I was big-time unsure. At first, I thought Chris's latter
form to be equivalent to a pass statement. I've long used
the Python convention of assigning throw-away values to '_',
and I was under the mistaken impression Python defined _

When I looked it up, I was surprised to find that my
understanding of the _ variable was wrong, and shocked that
there really is an interesting context where Chris's claim
has a strong case.

> since among other
> things lambda:... is an expression while def... is a statement.

True fact, but note that one form of statement is an expression.

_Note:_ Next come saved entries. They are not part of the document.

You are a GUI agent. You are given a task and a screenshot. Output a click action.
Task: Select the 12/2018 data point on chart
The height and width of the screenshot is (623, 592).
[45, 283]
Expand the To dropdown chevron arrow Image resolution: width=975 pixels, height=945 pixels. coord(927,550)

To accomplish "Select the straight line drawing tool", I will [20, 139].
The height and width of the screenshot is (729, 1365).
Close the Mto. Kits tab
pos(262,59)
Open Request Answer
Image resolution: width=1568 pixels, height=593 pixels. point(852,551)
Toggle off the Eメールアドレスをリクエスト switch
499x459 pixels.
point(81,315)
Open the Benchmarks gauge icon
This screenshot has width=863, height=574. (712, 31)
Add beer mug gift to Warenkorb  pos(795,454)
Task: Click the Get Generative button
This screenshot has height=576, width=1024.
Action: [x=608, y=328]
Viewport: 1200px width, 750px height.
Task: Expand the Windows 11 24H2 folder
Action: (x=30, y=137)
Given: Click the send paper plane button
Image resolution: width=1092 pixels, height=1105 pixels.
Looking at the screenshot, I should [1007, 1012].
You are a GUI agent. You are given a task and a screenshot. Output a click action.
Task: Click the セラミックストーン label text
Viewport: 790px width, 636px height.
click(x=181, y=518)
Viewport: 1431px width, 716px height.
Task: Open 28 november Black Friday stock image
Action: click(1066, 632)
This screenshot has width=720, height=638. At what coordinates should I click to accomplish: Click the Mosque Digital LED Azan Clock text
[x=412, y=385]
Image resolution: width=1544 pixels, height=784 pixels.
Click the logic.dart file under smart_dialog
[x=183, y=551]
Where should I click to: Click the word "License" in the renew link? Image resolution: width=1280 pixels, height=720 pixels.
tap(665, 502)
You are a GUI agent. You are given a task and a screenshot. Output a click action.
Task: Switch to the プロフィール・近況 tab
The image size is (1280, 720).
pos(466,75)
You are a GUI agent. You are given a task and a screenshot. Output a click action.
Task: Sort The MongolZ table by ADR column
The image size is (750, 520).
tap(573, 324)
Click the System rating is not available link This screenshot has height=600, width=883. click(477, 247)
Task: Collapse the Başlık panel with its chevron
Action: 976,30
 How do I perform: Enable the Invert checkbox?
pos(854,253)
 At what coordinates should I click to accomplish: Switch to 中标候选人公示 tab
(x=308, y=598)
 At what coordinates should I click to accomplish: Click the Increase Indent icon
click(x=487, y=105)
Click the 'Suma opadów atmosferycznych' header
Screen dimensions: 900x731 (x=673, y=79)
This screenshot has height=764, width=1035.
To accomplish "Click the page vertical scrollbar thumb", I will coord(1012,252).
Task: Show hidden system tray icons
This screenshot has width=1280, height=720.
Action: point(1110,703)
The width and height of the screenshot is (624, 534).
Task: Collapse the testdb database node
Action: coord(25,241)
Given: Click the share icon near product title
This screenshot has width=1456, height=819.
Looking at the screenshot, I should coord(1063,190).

> But Python certainly has anonymous functions without lambda:
>
> def compose(f,g):
> def h(*a, **k):
> return f(g(*a, **k))
> return h
>
> x = compose(math.sin, math.cos)(1.0)
> computes sin(cos(1.0)) where a function equivalent to
> lambda x: sin(cos(x))
> is constructed and used without being bound to a symbol.

How anonymous is that function when we can see that its name is 'h'?

import math

f = compose(math.sin, math.cos)
print f.__name__

Am I making a bogus argument? Kind of. Most authors of "anonymous"
works do in fact have real names. The term really means that they
entered the context at issue dissociated from their given name.
Nevertheless, def is never a real anonymous function constructor.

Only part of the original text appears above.